About this exercise:
In the records below, take the line with "Viewport: 1920px width, 1080px height." and all lines after it, and copy them exactly, pictures excluded.

*** Opening Exercise data ***

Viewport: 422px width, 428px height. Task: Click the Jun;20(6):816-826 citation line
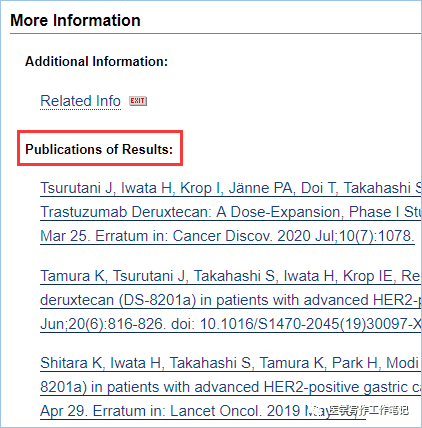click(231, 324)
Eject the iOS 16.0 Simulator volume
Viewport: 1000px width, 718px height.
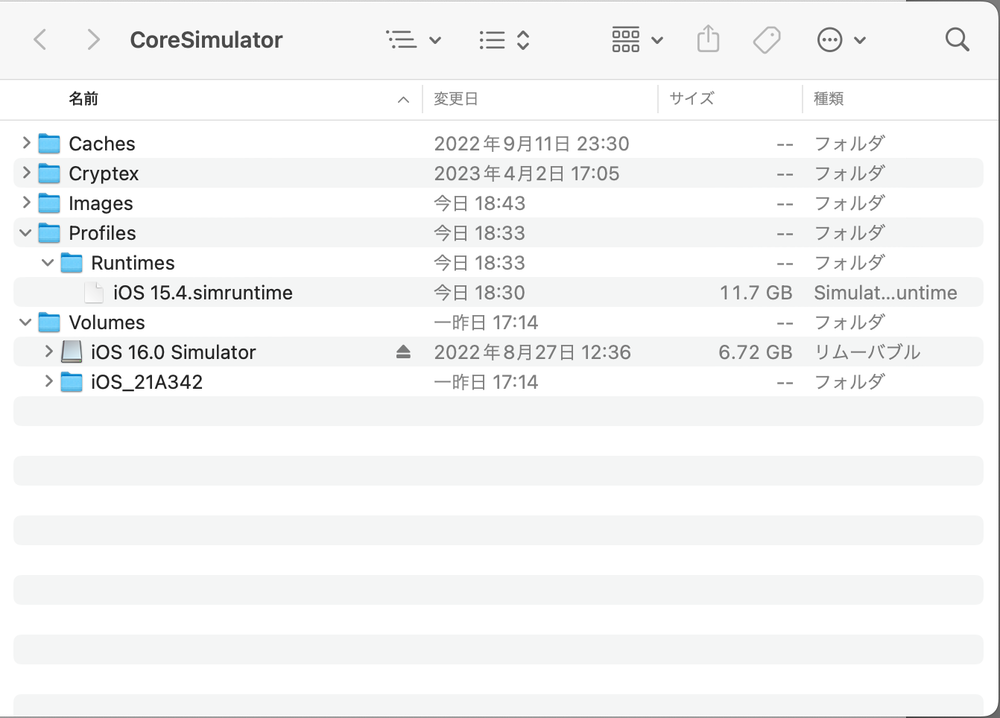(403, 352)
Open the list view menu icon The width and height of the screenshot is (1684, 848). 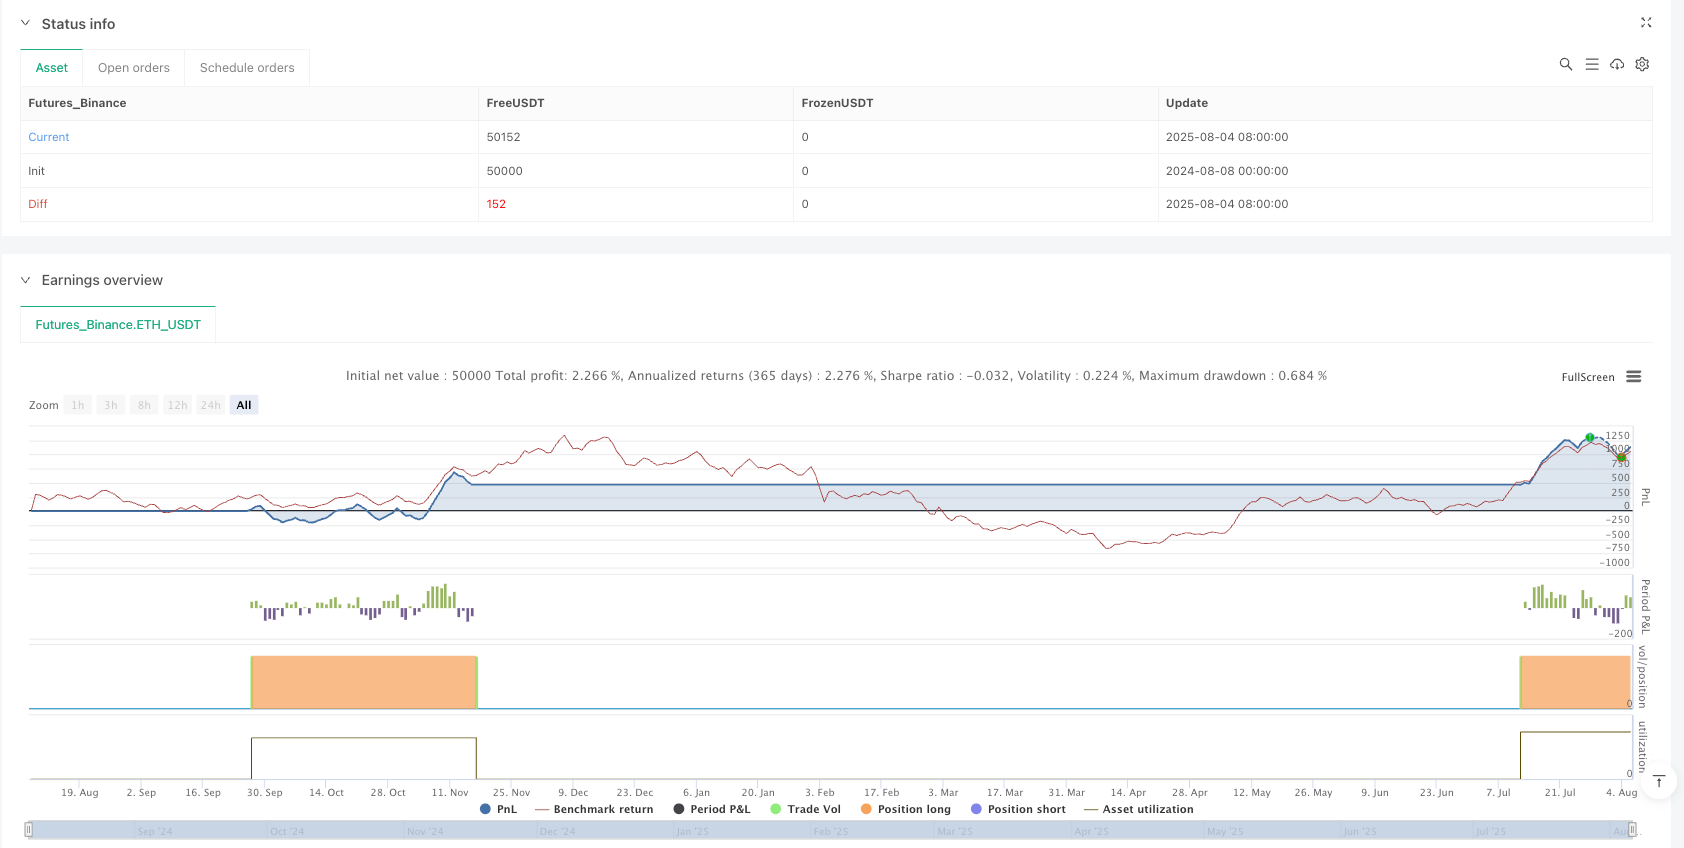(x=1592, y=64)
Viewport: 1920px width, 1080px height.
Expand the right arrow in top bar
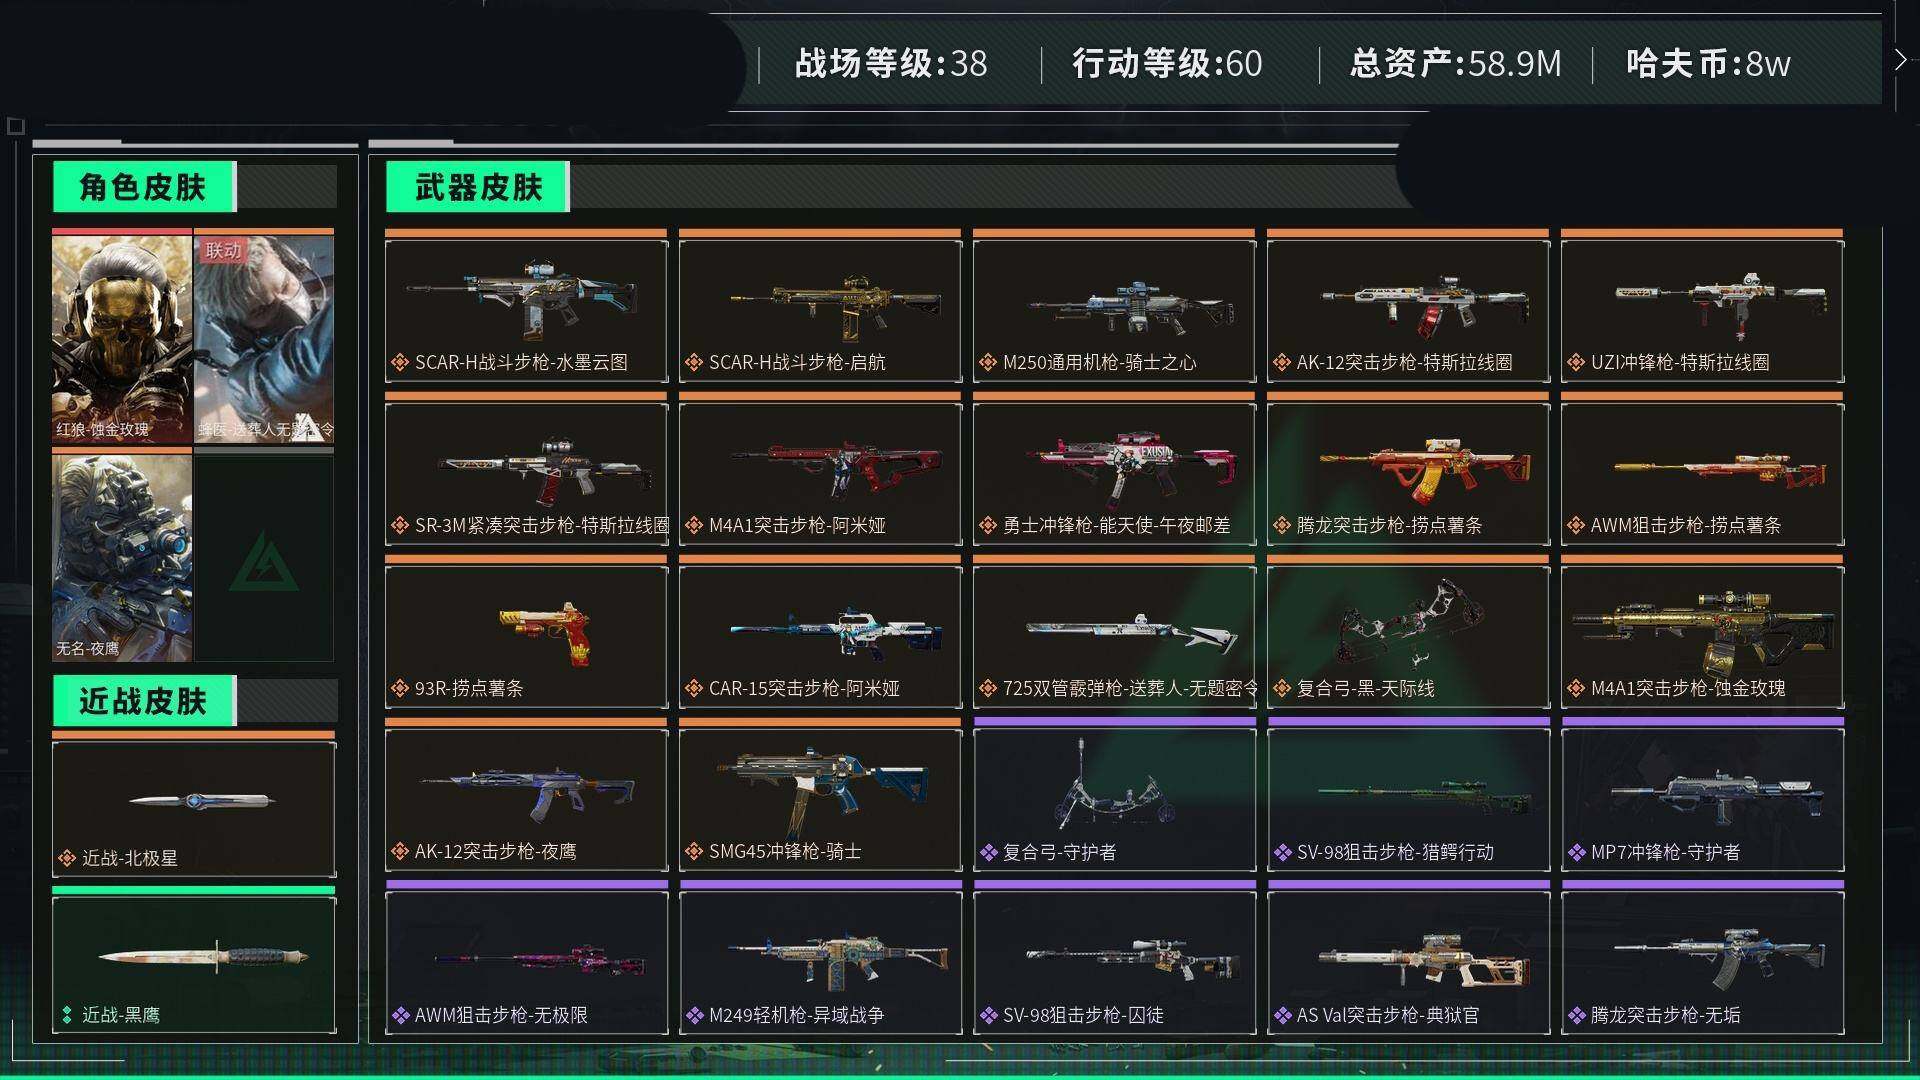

*** Closing Exercise data ***

Task solution:
Viewport: 1920px width, 1080px height.
Expand the right arrow in top bar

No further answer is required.